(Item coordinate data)
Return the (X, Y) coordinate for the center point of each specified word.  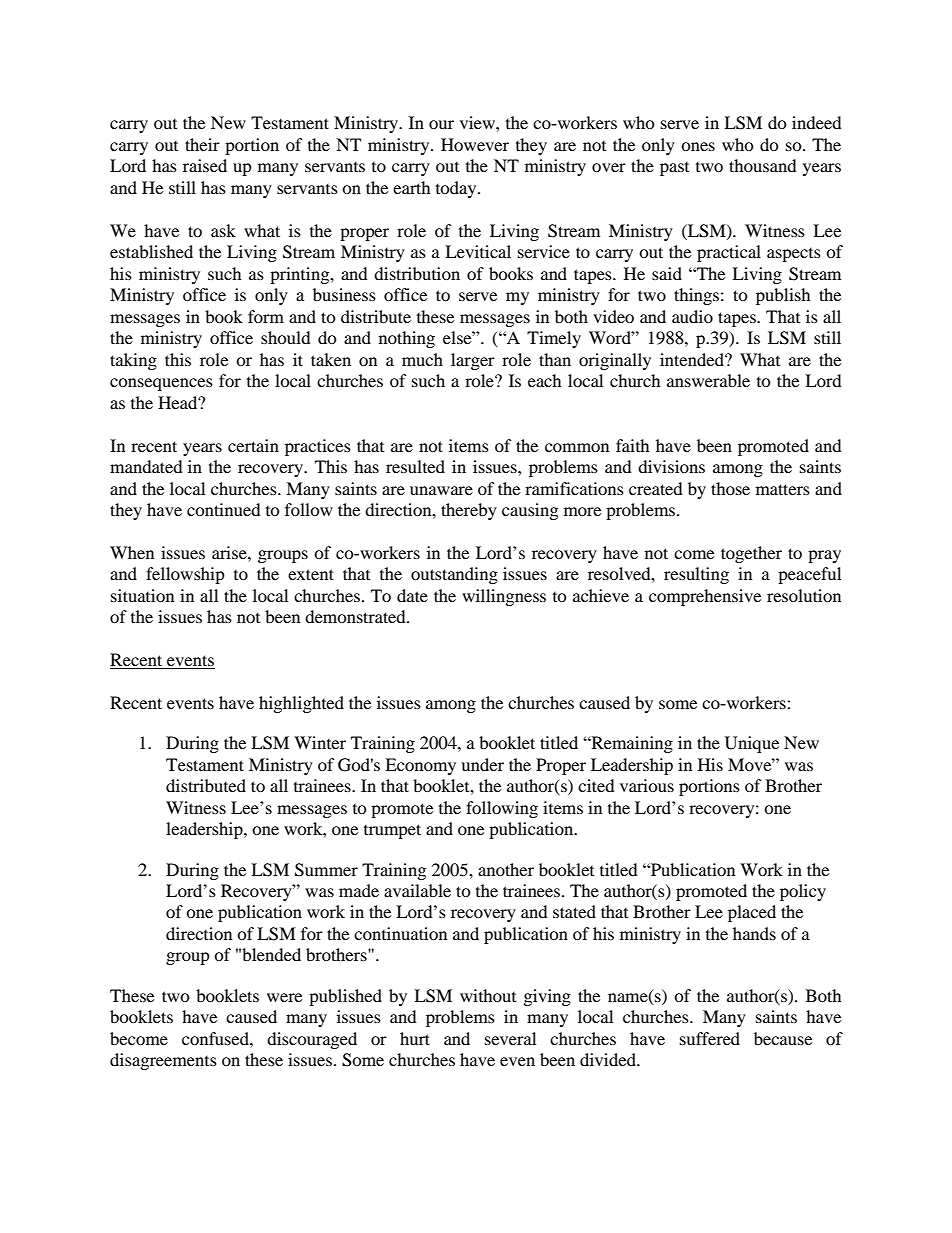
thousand (763, 165)
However (475, 144)
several (510, 1038)
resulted (415, 466)
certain (253, 445)
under (482, 764)
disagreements (163, 1061)
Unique (752, 744)
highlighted (301, 704)
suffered (710, 1038)
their (202, 144)
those (730, 488)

*Task brief:*
Scale every coordinate in the material's answers by 1.65, rounding each result to the nearest whole number with halves rounded up, and rewrite all the lines with the requests included. Leave the pictures out of your answer.

*Solution to the exercise:*
Return the (X, Y) coordinate for the center point of each specified word.  
thousand (1259, 272)
However (784, 238)
several (842, 1713)
resulted (685, 769)
certain (417, 734)
under (795, 1261)
disagreements (269, 1751)
Unique (1241, 1228)
highlighted (497, 1162)
suffered (1172, 1713)
their (333, 238)
those (1205, 805)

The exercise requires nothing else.